Der Faktor der Verwundbarkeit III
(5) Die gesellschaftlich bedingten Lebensumstände und wir selbst sind dafür verantwortlich, daß heute so viele Menschen unzufrieden sind, an psychischen und psychosomatischen Beschwerden leiden. Allem Anschein nach beachten und kultivieren wir zu wenig Eigenschaften, die in vollem Sinne lebenstragend und -fördernd sind, Eigenschaften, die menschliche Wärme und psychosoziales Wohlbefinden tragen und verbreiten: z.B. soziale Sensibilität und Solidarität; Gefühlsäußerungen; Aufrichtigkeit und Vertrauen; Kunst und Kreativität; Meditation.
(6) Vor über vierzig Jahren hat der amerikanische Psychologe Lindsley die Aktivationstheorie entwickelt. Subkortikale Erregungsmuster werden durch kortikale Prozesse beeinflußt. In Fortführung dieser Gedanken stellte Schachter seine berühmte kognitive Emotionstheorie auf. Nach ihr werden durch bestimmte kritische Reize zunächst tiefere Zentren des Gehirns (Hypothalamus, limbisches System, Retikularformation) in Erregung versetzt. Diese Erregungen werden von höheren Zentren des Gehirns durch die dort produzierten Gedanken, Vorstellungen, Erwartungen bzw. Befürchtungen gedeutet, d.h. signiert. Diese Interpretation wird uns dann in entsprechenden positiven bzw. negativen Gefühlsregungen bewußt.

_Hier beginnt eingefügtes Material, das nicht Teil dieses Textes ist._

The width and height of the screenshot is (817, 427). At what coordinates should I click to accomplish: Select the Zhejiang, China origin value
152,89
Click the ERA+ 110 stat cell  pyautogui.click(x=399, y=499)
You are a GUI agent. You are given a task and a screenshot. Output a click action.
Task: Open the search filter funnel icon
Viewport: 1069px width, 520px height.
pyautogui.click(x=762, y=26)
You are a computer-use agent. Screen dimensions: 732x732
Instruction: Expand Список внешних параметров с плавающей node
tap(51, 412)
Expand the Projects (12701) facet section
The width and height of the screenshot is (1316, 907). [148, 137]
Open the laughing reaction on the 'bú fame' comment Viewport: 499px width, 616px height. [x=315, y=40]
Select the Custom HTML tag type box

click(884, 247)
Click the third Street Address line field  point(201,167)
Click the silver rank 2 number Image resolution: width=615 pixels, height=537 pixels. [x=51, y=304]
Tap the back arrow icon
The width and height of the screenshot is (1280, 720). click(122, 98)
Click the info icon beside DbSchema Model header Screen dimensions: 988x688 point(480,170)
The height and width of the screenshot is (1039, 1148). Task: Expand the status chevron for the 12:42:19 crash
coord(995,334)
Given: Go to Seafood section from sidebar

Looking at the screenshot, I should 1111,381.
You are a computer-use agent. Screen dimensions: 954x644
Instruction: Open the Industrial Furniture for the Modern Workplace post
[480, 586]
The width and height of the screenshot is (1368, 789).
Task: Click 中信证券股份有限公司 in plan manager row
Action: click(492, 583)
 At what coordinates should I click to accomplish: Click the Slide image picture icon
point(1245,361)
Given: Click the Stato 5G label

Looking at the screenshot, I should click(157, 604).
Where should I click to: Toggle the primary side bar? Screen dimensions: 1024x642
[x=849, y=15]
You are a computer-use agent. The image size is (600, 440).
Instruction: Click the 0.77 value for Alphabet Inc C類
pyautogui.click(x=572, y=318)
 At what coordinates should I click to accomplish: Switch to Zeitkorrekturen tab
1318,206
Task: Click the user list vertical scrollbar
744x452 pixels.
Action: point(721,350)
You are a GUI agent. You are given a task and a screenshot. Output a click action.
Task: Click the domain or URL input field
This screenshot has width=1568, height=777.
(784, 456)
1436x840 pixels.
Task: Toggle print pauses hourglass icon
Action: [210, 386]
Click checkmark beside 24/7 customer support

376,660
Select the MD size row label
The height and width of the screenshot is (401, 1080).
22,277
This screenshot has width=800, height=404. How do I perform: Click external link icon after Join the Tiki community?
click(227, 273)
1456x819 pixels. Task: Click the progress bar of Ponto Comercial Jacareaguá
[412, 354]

Die Gefühle sind also keine originären Erlebnisweisen; sie sind mitbestimmt durch kognitive Deutungsprozesse. Die Deutungsprozesse, die durch die aufsteigenden neutralen Erregungen in Gang kommen, laufen oft außerordentlich schnell in Bruchteilen von Sekunden ab, so daß wir meinen, die Gefühle kämen einfach über uns. Wir haben keine Gefühle, wir erzeugen unsere Gefühle.
Mit dieser Erkenntnis ist uns eine neue Chance der therapeutischen Einflußnahme eröffnet worden. Wir können lernen, unsere Gefühle zu steuern. Basiserregungen dienen dazu, den Organismus für die Bewältigung der jeweiligen Situation in Bereitschaft zu setzen. Wir bezeichnen diese motivierende Erregung auch als Aktivation.